The Red Jumpsuit Apparatus are attempting to jump into an already overcrowded pool of forgettable pop-punk/emo bands. Arriving a little too late to make a giant splash, but strong enough to make a ripple. It’s an album you feel you’ve heard a million times before thanks to labels like Victory or Warcon with a tinge of the Triple Crown flock.
Still, it seems as if Red Jumpsuit Apparatus knows that the pool is getting crowded, so on top of the necessary screams and the melodic yet hard hitting guitar riffs that is so important in today’s platinum-selling albums, they are able to put enough of an unique spin in their songs to make the listener keep coming back to it. Even if it’s only for a few songs at a time. There’s the slow, piano-driven ballard Cat And Mouse along with the moving, acousticGuardian Angel to slow the album down a bit, showing that Ronnie Winter is able to do more than one thing with his voice.
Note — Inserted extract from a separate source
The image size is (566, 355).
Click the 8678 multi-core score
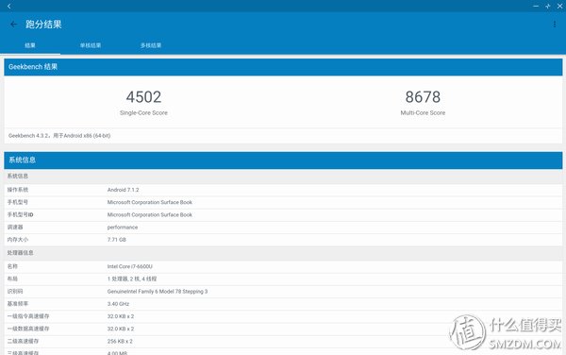pos(423,97)
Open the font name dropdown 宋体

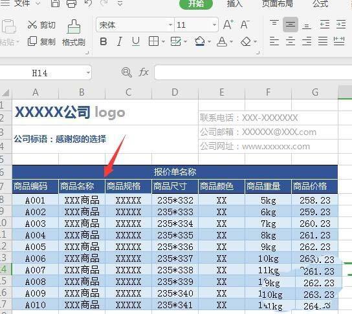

After all, they are a big leap from the heavy Silverstein-like Atrophy and In Fate’s Hands. Still, Face Down takes the perfect ten on the album with a tense beat, keyboard melody, and the best hook on the album in the chorus “Do you feel like a man, when you push her around? / Do you feel better now, as she falls to the ground?”
Don’t You Fake It is a promising, if albeit slightly predictable album. The biggest fault in the album is just that they were a little late in jumping into the pool. What would’ve been held as innovative and creative a few years ago is now just generic and repetitive; still, the Florida natives have made an album that is able to ripple the waters and if the emo trend continues for a few more years and the band hones their writing skill, I’m sure their follow up will be making a splash to remember.